◆ SET EXERCISE ◆
Reproduce the records below verbatim, starting at the line containing "The width and height of the screenshot is (980, 606)." and ending with the line containing "Action: 76,406".
────────────────
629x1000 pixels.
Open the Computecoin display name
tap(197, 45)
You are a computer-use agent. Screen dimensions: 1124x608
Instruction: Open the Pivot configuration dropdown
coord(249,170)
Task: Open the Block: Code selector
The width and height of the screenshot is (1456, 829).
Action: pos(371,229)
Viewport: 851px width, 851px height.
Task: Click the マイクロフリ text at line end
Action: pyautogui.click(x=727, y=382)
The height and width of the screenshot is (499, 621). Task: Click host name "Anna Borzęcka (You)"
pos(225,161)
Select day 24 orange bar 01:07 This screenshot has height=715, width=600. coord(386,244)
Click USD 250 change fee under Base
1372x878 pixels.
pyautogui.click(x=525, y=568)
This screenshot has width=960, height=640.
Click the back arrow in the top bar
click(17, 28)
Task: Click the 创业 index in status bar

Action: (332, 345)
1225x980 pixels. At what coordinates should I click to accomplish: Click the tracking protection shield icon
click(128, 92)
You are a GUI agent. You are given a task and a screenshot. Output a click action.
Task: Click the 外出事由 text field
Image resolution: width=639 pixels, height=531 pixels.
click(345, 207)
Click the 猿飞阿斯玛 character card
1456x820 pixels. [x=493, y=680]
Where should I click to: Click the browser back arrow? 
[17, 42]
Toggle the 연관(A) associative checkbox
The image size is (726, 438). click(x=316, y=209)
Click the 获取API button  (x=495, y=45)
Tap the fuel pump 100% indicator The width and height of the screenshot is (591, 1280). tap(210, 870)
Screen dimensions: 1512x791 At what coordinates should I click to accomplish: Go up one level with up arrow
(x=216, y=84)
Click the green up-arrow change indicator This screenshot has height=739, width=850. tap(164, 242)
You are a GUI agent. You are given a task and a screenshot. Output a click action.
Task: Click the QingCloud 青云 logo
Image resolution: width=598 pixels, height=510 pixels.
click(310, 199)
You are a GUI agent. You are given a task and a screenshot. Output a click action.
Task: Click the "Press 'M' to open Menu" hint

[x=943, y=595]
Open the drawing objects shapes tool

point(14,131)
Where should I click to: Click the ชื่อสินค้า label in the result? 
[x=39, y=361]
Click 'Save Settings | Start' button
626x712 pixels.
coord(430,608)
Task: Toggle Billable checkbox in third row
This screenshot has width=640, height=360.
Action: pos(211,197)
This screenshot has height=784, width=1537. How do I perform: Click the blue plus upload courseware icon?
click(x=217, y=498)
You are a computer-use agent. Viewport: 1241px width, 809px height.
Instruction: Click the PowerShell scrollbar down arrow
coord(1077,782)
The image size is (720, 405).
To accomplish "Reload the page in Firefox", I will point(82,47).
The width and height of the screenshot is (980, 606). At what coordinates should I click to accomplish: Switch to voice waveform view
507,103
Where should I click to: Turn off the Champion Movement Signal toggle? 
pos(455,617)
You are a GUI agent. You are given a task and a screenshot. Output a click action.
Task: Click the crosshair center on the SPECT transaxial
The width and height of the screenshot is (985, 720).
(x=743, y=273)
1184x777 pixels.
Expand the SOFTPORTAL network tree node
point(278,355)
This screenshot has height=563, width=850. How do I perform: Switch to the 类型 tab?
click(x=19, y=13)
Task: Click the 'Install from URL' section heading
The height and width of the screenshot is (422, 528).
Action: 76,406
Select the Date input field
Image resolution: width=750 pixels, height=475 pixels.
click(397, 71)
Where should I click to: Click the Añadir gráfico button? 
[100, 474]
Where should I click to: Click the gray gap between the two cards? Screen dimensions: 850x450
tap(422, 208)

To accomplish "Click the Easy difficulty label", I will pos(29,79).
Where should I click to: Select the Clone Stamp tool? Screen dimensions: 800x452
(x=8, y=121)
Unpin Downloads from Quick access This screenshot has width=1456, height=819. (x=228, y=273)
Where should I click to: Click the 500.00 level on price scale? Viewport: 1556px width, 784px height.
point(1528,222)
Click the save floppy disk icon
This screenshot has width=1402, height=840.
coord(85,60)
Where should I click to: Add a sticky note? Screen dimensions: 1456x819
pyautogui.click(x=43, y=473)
────────────────
◆ OUTPUT FOR THIS EXERCISE ◆
The width and height of the screenshot is (980, 606). At what coordinates should I click to accomplish: Switch to voice waveform view
507,103
Where should I click to: Turn off the Champion Movement Signal toggle? 
pos(455,617)
You are a GUI agent. You are given a task and a screenshot. Output a click action.
Task: Click the crosshair center on the SPECT transaxial
The width and height of the screenshot is (985, 720).
(x=743, y=273)
1184x777 pixels.
Expand the SOFTPORTAL network tree node
point(278,355)
This screenshot has height=563, width=850. How do I perform: Switch to the 类型 tab?
click(x=19, y=13)
Task: Click the 'Install from URL' section heading
The height and width of the screenshot is (422, 528).
Action: 76,406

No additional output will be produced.